IV. La fuite du temps (vers 19 à 24).

-La fuite du temps est le thème principal de la dernière strophe: ce thème est mis en
évidence par un grand nombre de procédés littéraires: le champ lexical du temps
(jours semaine temps), l’effet de gradation (jours puis semaine) le polyptote
(répétition dans la même phrase de mots de la même famille: ici passent et passé) et
enfin l’anaphore (passent les jours et passent les semaines) v19 et 20. Cette anaphore
crée un rythme binaire dans le vers qu’on retrouve ensuite avec l’anaphore de “ni”:
ces rythmes binaires rappellent à nouveau le “tic-tac” régulier de l’horloge. A noter
également que le poème comporte 24 vers, de même qu’une journée comporte 24
heures: est-ce un hasard?

-Le poète semble s’être projeté dans le futur et revenir sur le souvenir de ses amours
passées: le temps a emporté avec lui son bonheur passé et la double négation”ni… ni”
souligne l’impossibilité de retenir le temps et l’amour. Il semble cependant que le
poète regarde cette histoire d’amour avec un certain recul, comme s’il en avait fait le
deuil.

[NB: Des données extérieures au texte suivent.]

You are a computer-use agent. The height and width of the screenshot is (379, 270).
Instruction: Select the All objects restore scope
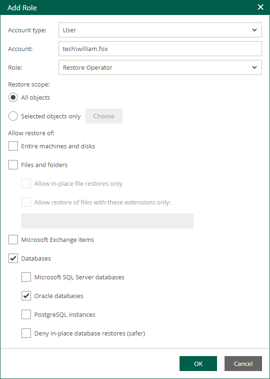(14, 97)
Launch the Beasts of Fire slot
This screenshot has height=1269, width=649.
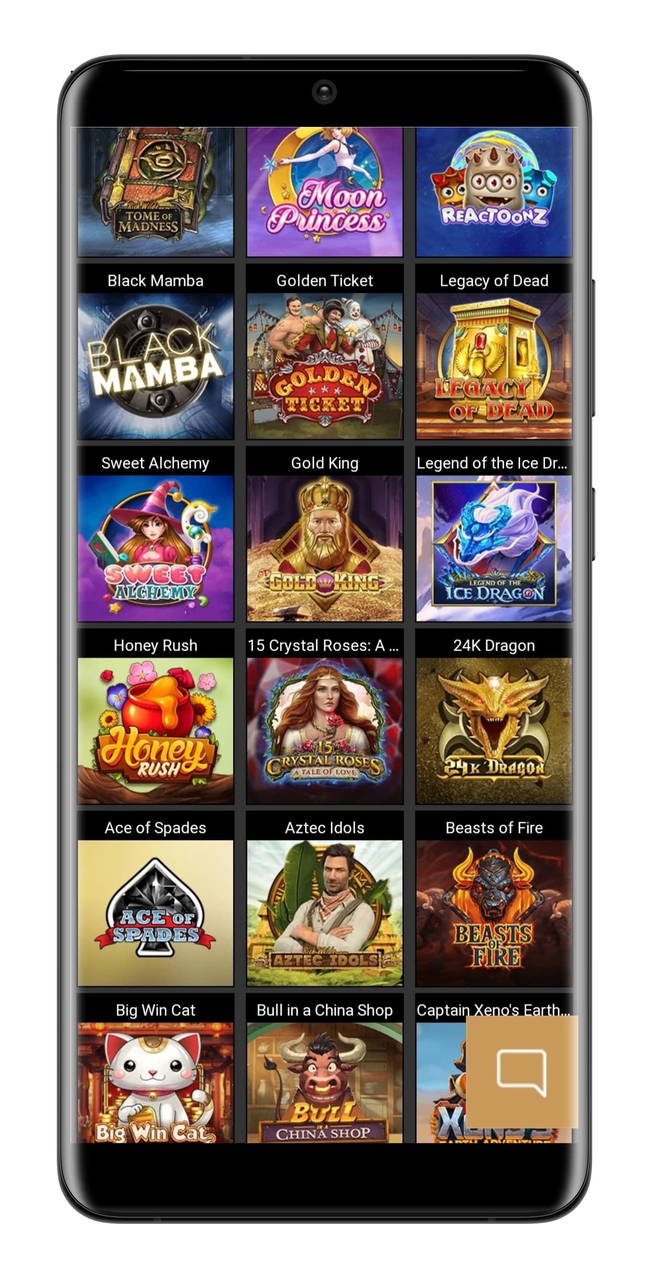coord(494,913)
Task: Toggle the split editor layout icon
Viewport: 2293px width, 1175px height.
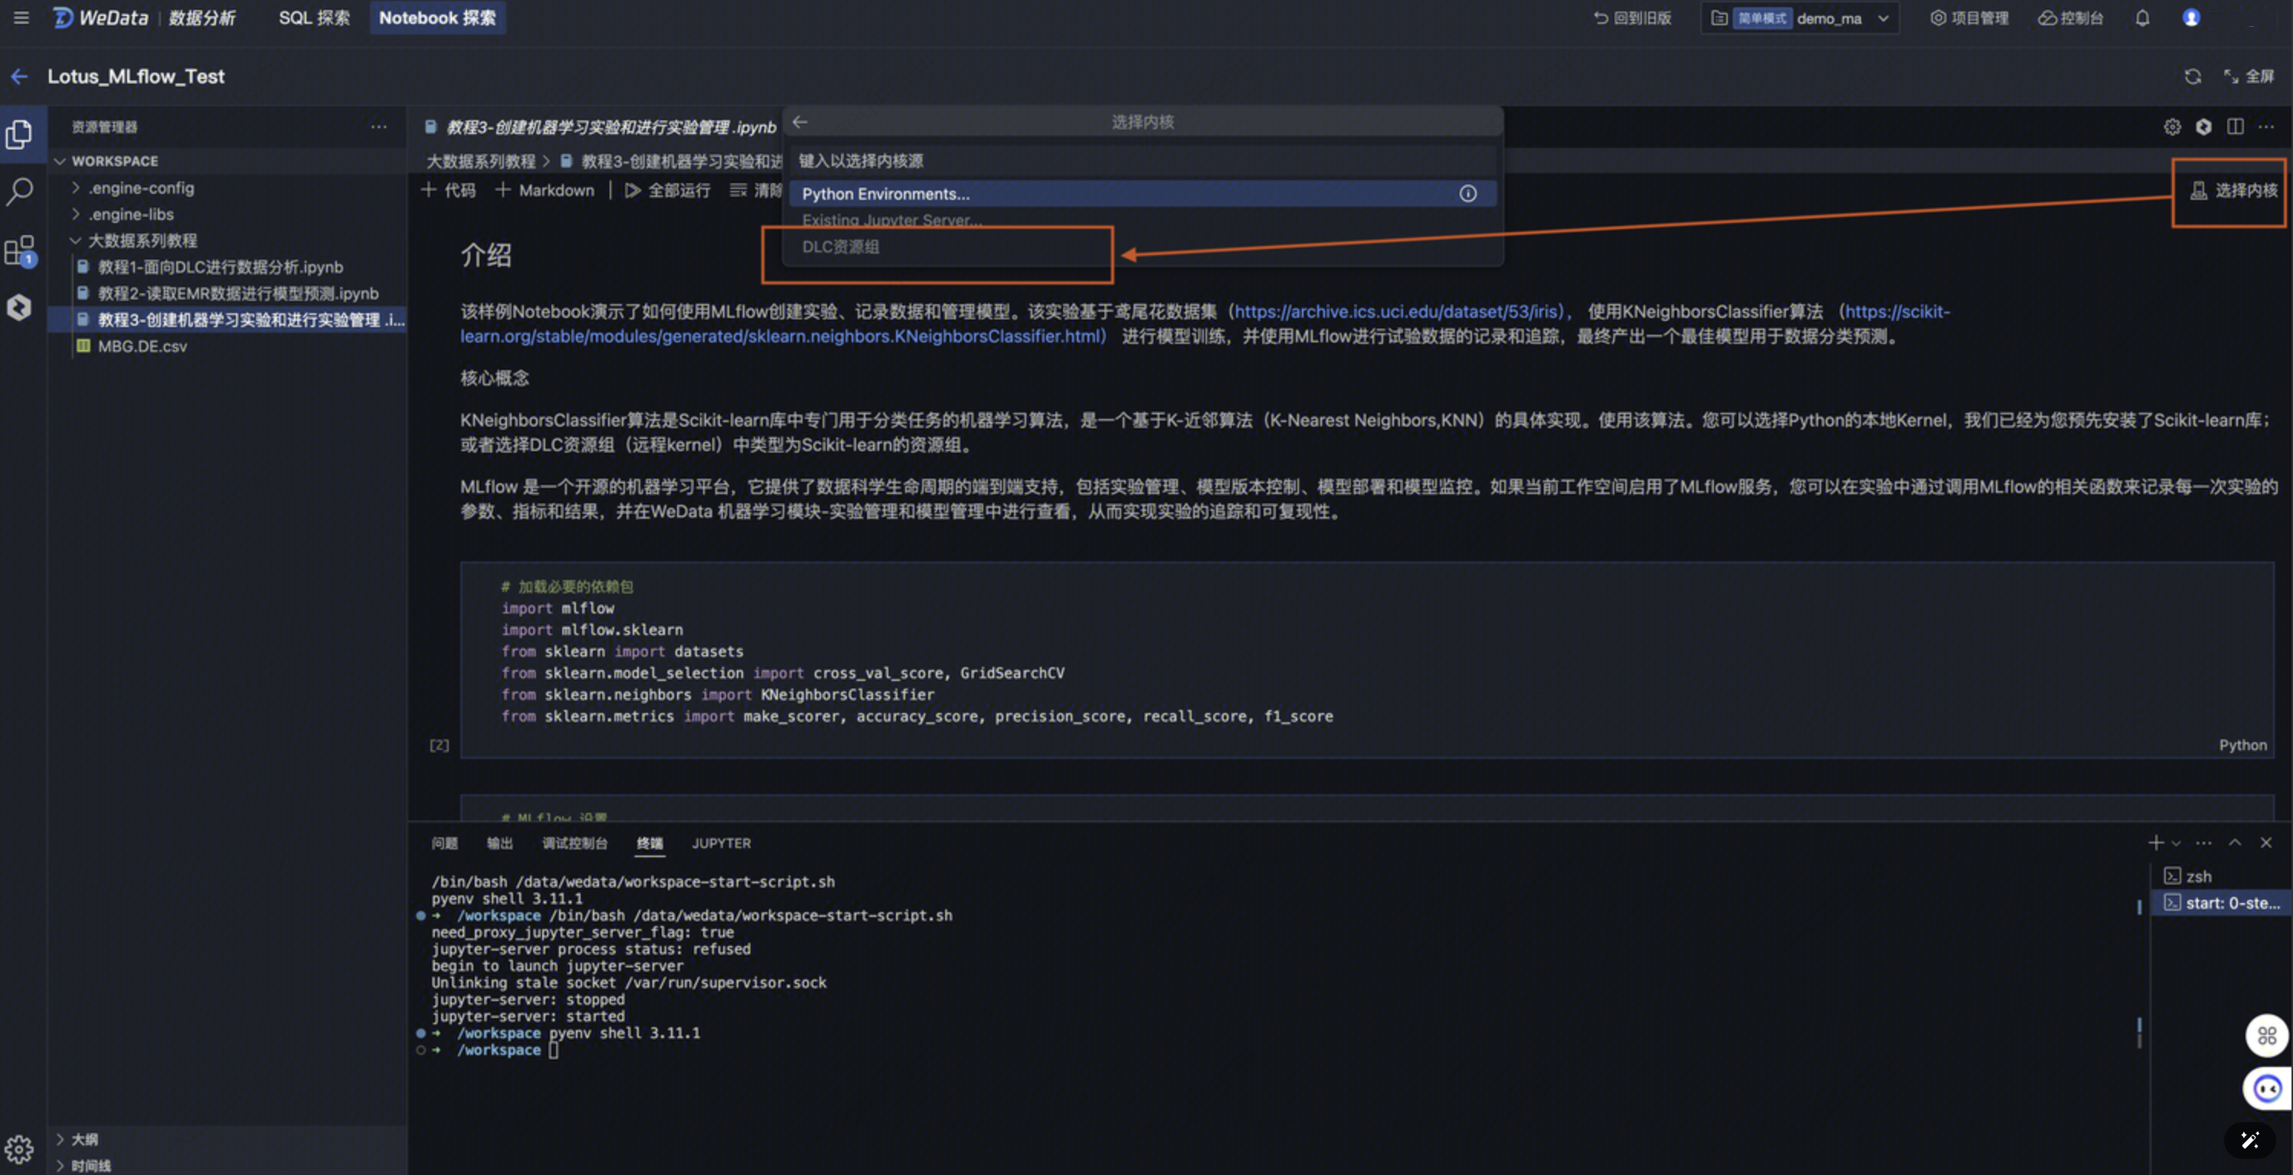Action: pyautogui.click(x=2235, y=126)
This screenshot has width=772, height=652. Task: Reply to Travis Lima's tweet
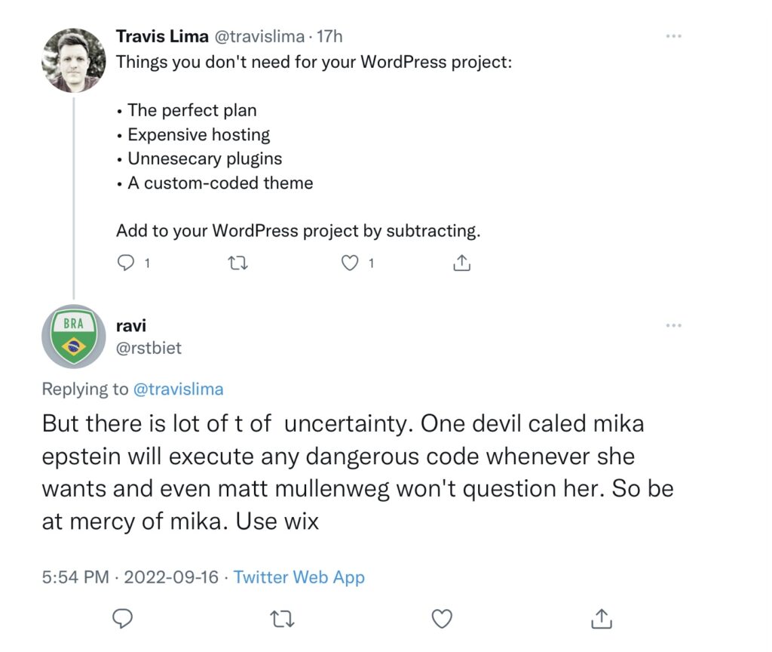coord(126,263)
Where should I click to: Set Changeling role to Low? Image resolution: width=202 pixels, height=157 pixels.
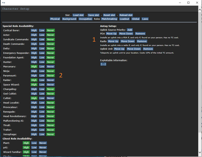[x=42, y=89]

Le dernier vers du poème (avant le refrain) reprend le premier vers: ce procédé
rhétorique s’appelle l’épanadiplose (répétition du même mot ou de la même phrase au
début et à la fin d’un texte ou au sein d’une même phrase). Cette répétition semble
suggérer que la vie est circulaire, cyclique: certes, la vie humaine se déroule de façon
linéaire et continue, mais le retour perpétuel des choses lui donne un aspect cyclique.
-Dans le dernier refrain, le poète semble ainsi exprimer une sorte de permanence: si le
temps passe, le poète, lui, demeure, et il semble être le témoin, celui qui se souvient et
qui permet de ne pas effacer totalement le souvenir. Il est en quelque sorte “le pont”,
celui qui fait le lien entre le passé et le présent.

Conclusion

Ainsi, à travers cette évocation d’une rupture amoureuse et en se replongeant


dans le passé, le poète montre le caractère éphémère de l’amour et la fuite inexorable
du temps.
Par ces thèmes de l’amour perdu et de la fuite du temps, le poète s’inscrit bien
dans la tradition élégiaque romantique (vous connaissez sûrement “Le lac” de
Lamartine qui développe exactement les mêmes thèmes), mais l’écriture poétique
moderne d’Apollinaire (absence de ponctuation, images modernes, ambiguïtés du
sens) rend le texte original et singulier.
Le poète puise son inspiration à la fois dans sa propre vie, mais le langage un
peu vague, et l’absence de noms donne une portée universelle au poème.
Rapprochement avec les Contemplations de Victor Hugo: “Quand je vous parle de
moi, je vous parle de vous”.
L’universalité de ce poème est visible à travers les reprises qui ont été faites par
les chanteurs : Léo Ferré, en 1953, met ce poème en musique et cette chanson sera
reprise par de nombreux interprètes ensuite, dont Marc Lavoine en 2001.